BEGIN
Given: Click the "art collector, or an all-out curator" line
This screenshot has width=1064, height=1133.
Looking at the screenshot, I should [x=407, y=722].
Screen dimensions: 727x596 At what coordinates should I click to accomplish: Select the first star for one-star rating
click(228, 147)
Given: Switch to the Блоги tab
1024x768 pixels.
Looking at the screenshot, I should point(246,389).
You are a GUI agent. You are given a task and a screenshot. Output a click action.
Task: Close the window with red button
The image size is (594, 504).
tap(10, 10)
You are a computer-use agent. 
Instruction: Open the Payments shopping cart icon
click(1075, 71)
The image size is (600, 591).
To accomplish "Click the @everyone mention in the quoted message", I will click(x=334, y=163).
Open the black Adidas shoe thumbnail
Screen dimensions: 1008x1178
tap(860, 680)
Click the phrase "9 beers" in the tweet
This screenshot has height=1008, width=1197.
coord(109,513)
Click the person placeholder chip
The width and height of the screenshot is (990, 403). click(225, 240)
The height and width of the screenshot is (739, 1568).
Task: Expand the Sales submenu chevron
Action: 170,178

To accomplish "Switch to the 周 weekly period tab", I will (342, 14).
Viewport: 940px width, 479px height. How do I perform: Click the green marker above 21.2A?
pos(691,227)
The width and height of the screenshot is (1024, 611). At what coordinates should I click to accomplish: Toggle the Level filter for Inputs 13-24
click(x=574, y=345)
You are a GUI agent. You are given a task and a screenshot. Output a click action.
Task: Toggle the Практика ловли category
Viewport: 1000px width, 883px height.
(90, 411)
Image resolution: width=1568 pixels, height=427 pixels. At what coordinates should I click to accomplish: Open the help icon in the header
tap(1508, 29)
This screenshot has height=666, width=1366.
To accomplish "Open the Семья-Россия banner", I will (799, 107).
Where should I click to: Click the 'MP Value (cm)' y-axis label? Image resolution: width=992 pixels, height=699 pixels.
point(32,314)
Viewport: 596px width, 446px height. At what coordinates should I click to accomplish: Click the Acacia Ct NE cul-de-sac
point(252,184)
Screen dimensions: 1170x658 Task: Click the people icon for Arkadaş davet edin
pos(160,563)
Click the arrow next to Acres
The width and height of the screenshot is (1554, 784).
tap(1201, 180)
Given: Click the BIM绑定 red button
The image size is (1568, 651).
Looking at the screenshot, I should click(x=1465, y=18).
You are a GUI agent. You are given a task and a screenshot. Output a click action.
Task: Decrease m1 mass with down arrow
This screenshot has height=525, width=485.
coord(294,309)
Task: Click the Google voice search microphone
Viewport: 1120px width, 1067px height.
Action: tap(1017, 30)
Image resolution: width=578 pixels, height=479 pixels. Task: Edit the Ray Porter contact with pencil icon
END
• [Exercise brief]: Filter on the word "arrow": copy each matching line from the entries above.

• [Task output]:
Click the arrow next to Acres
Task: Decrease m1 mass with down arrow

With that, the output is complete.